# No Spark on Jeep Cherokee



## wastedYeti (Apr 28, 2006)

I have a 1989 Jeep Cherokee. Its a strait six and has 4 wheel drive. Its been slow to start these past couple of weeks and it finally wont start. So I first checked the battery and it was fully charged. Then i checked for spark on each spark plug wire with a spark checker. No spark. So i then checked the wire that leads from the coil (i think thats what its called) to the distributor and hey i got a healthy spark. So i want to know should i go out and buy a new distributor? And is it too hard for a slightly intelligent kid to figure out? Thank you so much for any help these forums are amazing!
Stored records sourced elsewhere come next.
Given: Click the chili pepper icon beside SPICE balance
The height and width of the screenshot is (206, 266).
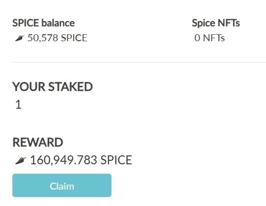Looking at the screenshot, I should (19, 38).
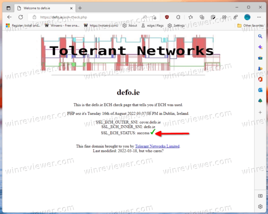Screen dimensions: 268x214
Task: Refresh the defo.ie page
Action: (21, 17)
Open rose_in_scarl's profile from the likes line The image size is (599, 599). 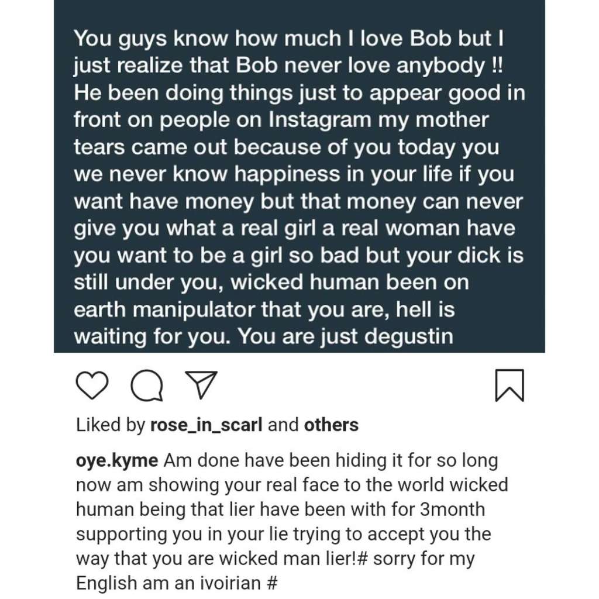[206, 425]
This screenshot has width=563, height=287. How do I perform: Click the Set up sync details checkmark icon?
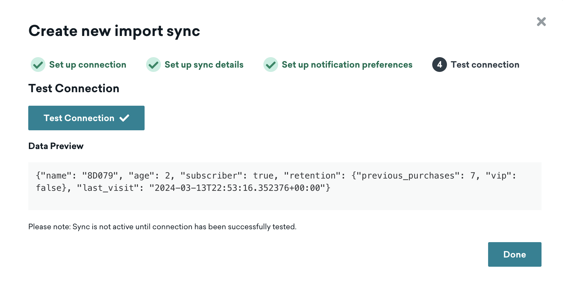coord(153,65)
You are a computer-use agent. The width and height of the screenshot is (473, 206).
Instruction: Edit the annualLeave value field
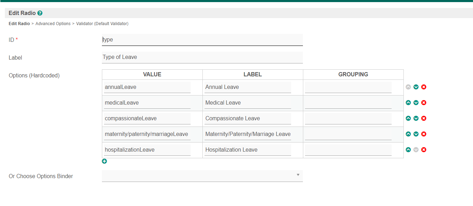point(147,87)
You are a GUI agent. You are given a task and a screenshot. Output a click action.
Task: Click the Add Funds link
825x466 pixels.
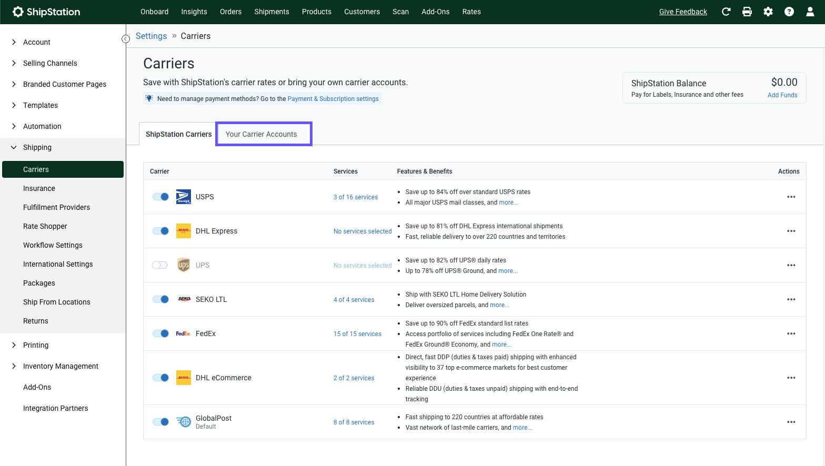click(782, 95)
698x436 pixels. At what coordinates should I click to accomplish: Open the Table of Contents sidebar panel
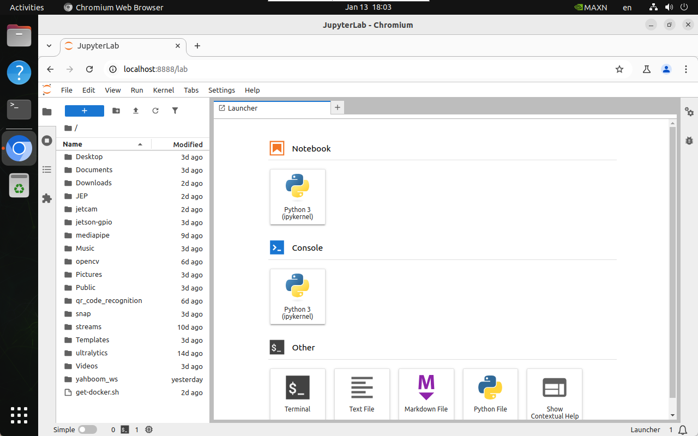pyautogui.click(x=47, y=169)
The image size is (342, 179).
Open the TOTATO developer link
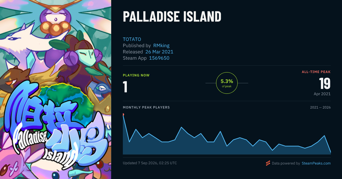132,39
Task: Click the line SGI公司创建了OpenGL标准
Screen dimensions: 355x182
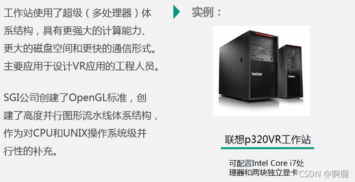Action: 75,98
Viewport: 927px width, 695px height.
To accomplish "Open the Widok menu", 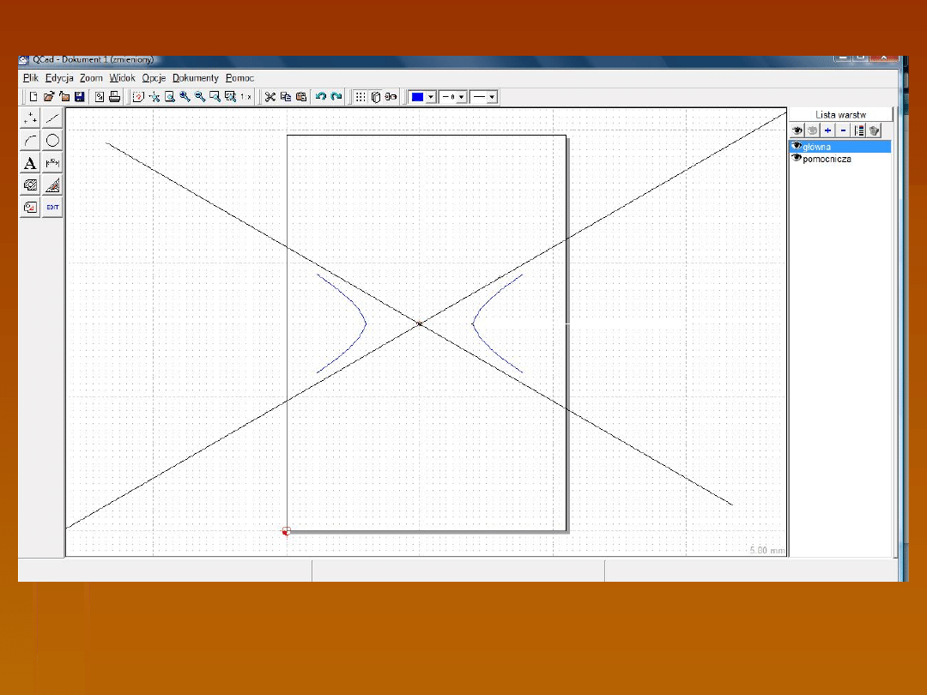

Oh and i tried to get the Haynes book today but my auto part store didnt have it.


----------



## redeye-racing (Apr 23, 2006)

if you have spark at the distributor side of the coil wire hten go ahead and take the dist. cap off. take note of where the rotor is pointed. bump the motor over with the ignition switch or have someone else crank it over. look to see that the rotor is turning as you crank. if it is thats good. it means you didnt break a timing chain. next i would replace the rotor and the dist. cap.make sure you don't mix up any of the plug wires, do them one at a time or mark them masking tape. it wouldn't hurt to replace the plug wire too,and maybe hte plugs too if you have the will and skill.


----------



## wastedYeti (Apr 28, 2006)

How fast should the rotor spin? Mine spins but it looks kinda slow. Im not sure how fast there supposed to go but i guess it goes however fast it needs to go. So part stores carry just the rotor and cap so you dont have to purchase the whole distributor?


----------



## redeye-racing (Apr 23, 2006)

fast or slow doesn't matter..as long as it's turning..it has a gear on it that is driven of your cam shaft. it has a 4 to 1 gear ratio... one rev. of the dist. to 4 revs. of the engine.


yes you can buy just the cap and rotor..and they shuold be checked or changed as regular tune up items. you can pay about 50 bucks ....2-3 hundred for the whole dist.


----------